▶ [Action item]
In the records, each line holding "Expand" must be reported.
┌─ Stored data
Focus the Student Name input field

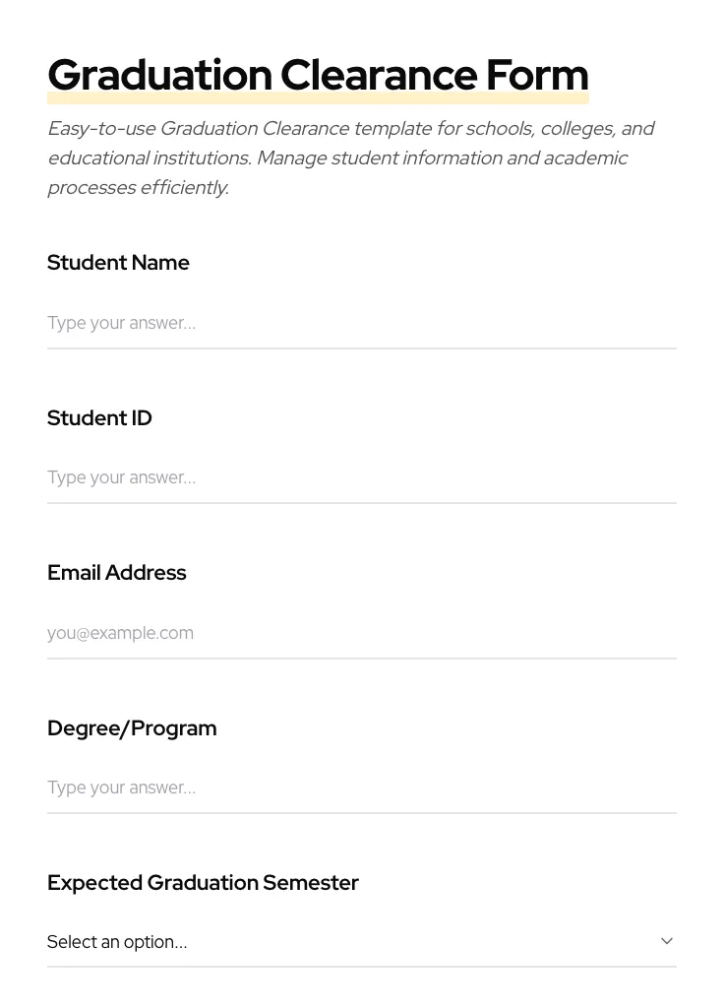coord(361,323)
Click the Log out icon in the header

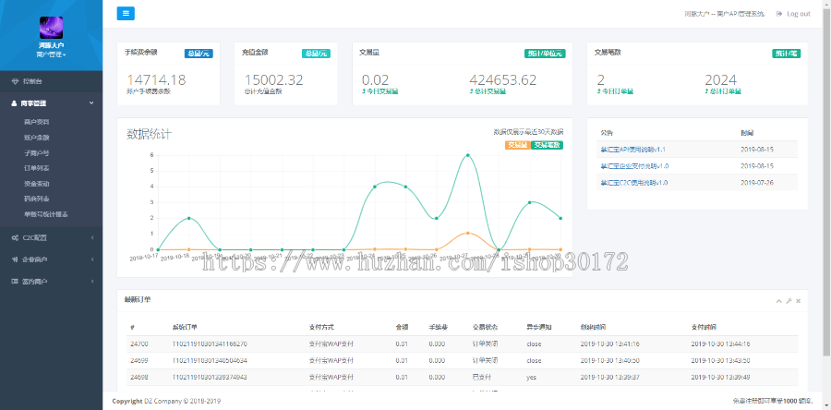[779, 14]
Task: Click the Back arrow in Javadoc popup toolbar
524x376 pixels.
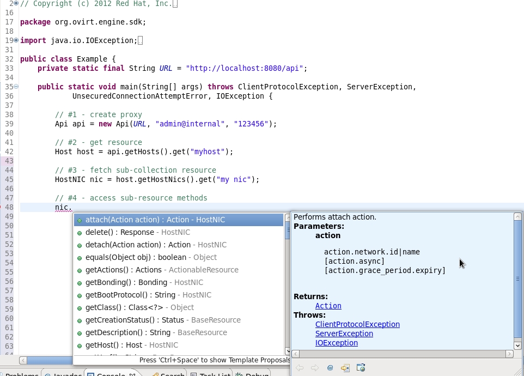Action: (299, 368)
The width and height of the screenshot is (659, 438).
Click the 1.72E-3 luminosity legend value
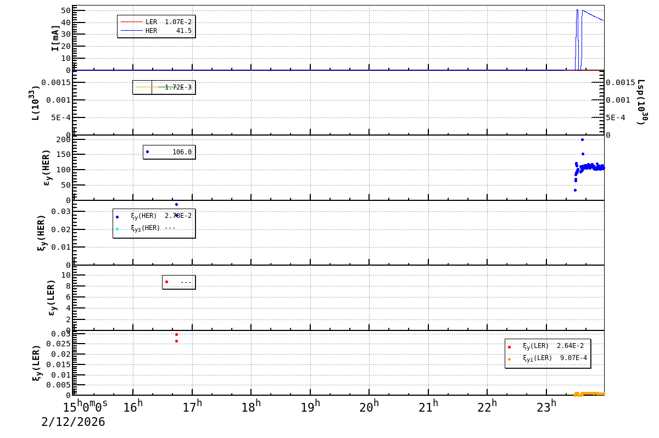pos(178,87)

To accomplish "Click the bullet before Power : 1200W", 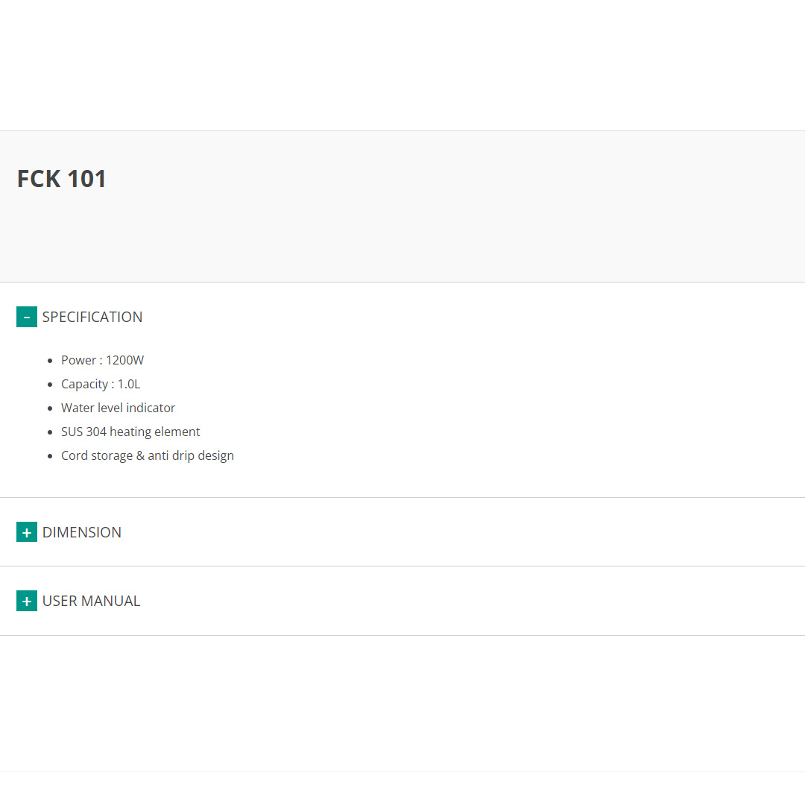I will coord(51,361).
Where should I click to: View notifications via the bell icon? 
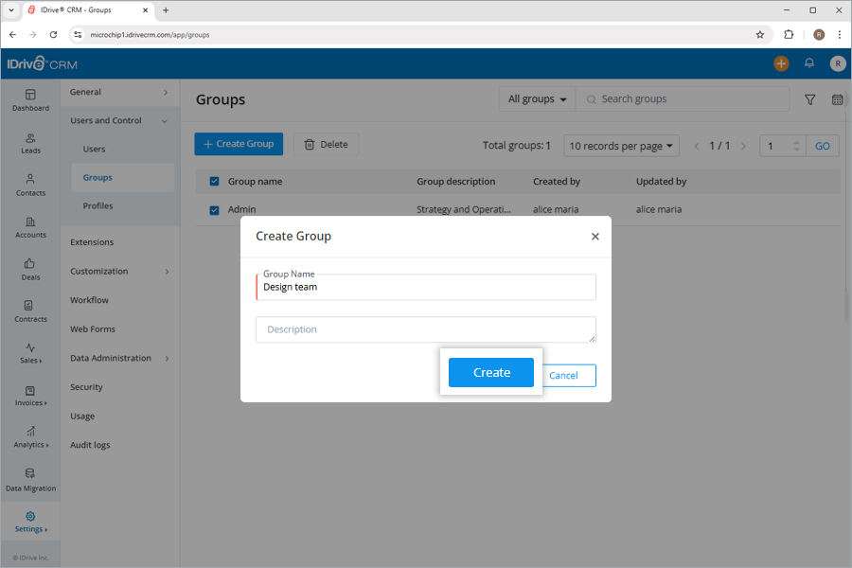tap(809, 63)
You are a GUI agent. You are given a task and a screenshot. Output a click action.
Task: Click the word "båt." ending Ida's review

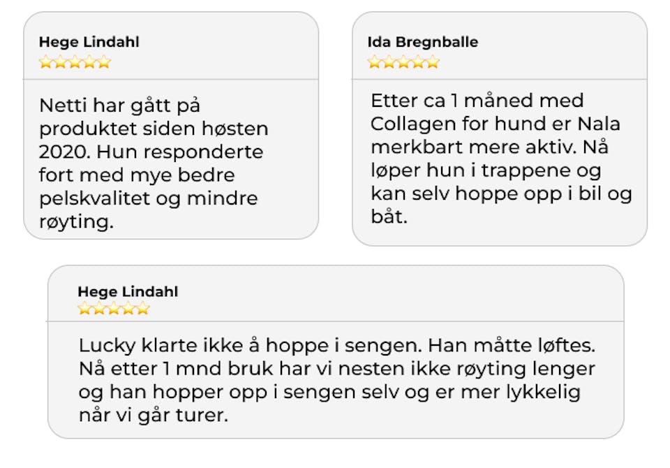click(389, 217)
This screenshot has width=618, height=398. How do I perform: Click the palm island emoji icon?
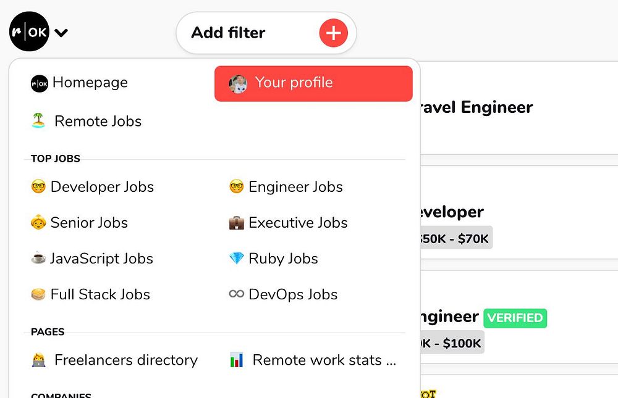38,121
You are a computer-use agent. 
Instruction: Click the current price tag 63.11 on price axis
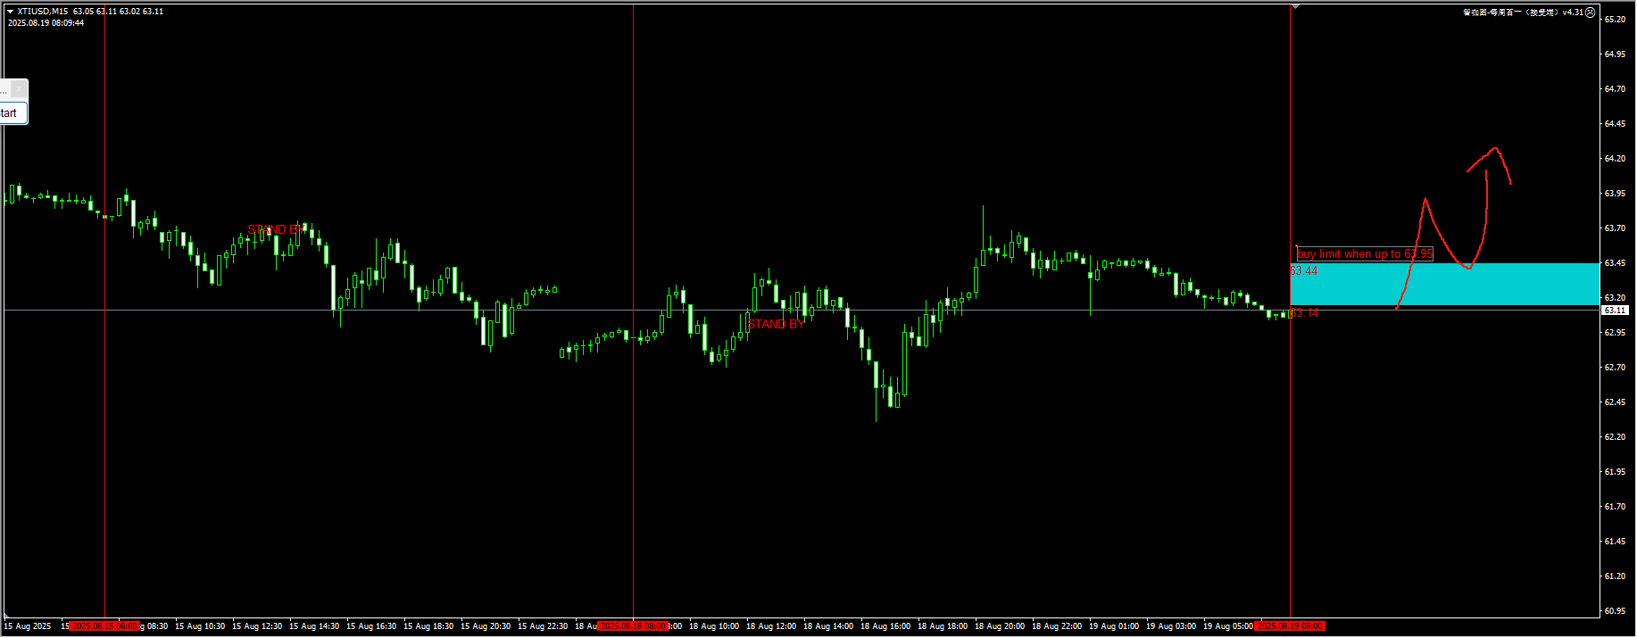pyautogui.click(x=1615, y=311)
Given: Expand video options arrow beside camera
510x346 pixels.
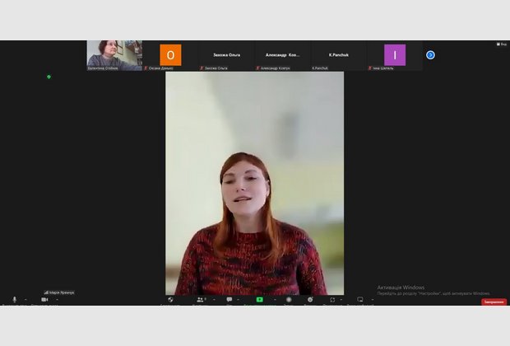Looking at the screenshot, I should tap(56, 300).
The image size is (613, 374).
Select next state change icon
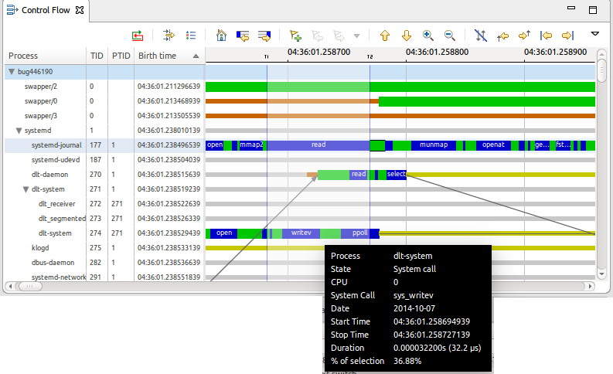[x=264, y=36]
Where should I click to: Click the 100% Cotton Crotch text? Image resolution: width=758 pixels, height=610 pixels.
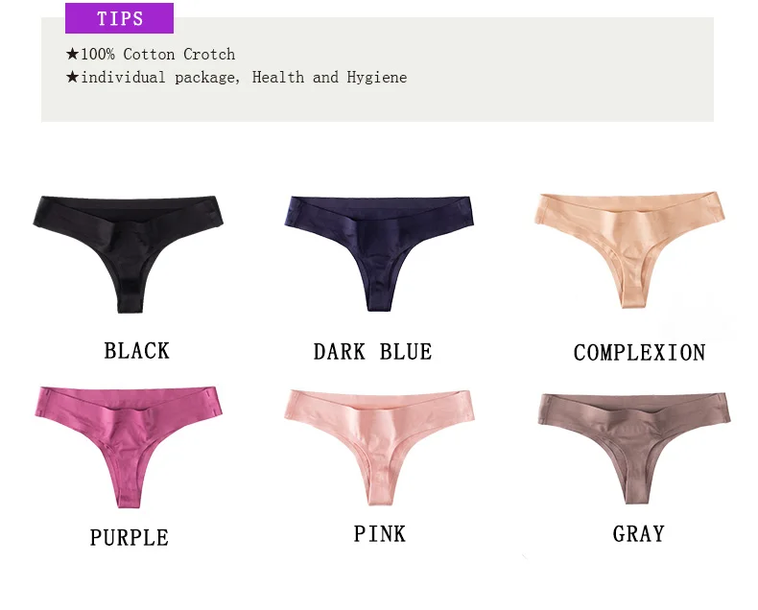click(157, 54)
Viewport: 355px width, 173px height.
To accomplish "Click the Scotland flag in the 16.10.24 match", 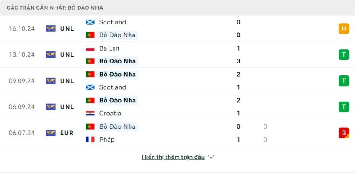I will pyautogui.click(x=90, y=22).
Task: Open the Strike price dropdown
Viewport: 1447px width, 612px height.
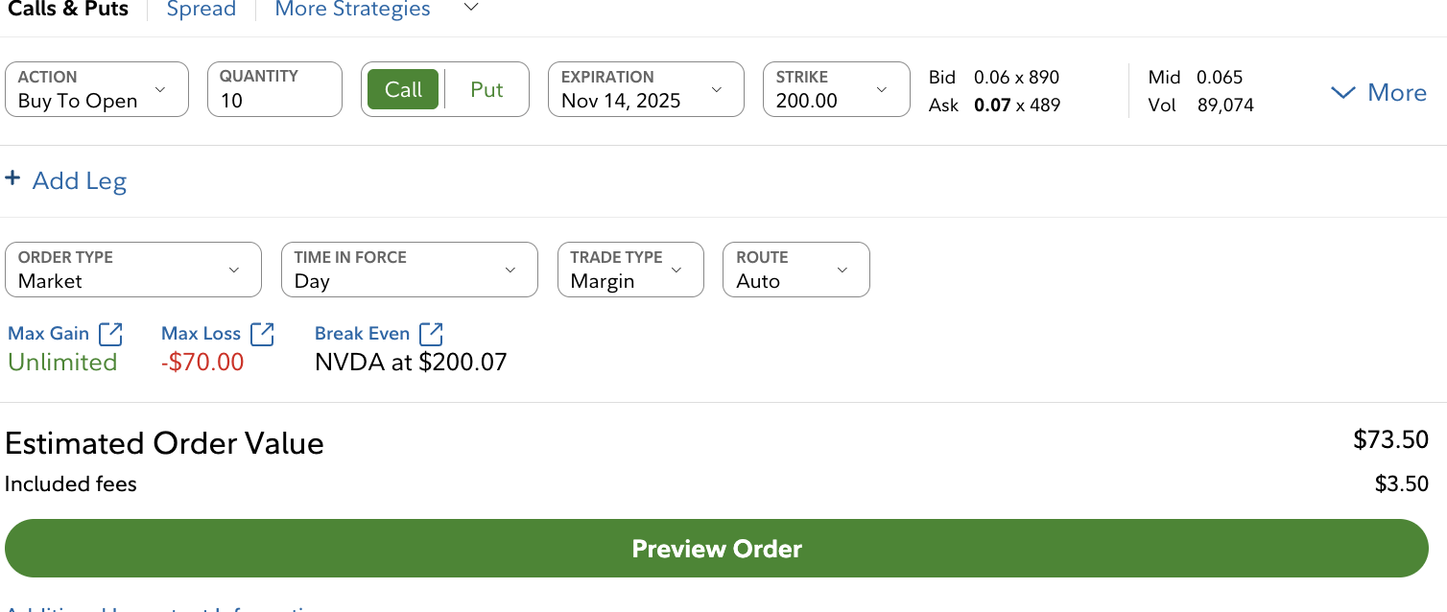Action: (836, 89)
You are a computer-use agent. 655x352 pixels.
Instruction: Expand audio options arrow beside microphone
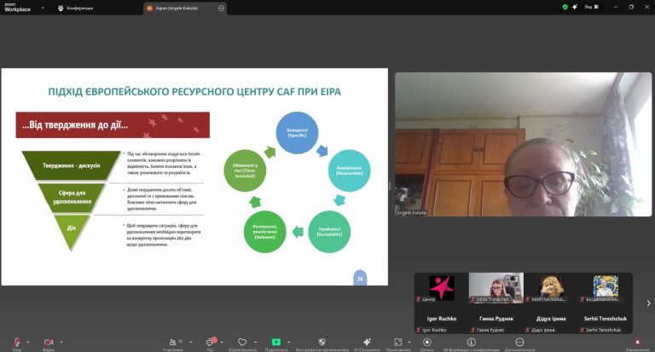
└─
▶ [Written reply]
Given: Expand video options arrow beside camera
Instruction: Expand audio options arrow beside microphone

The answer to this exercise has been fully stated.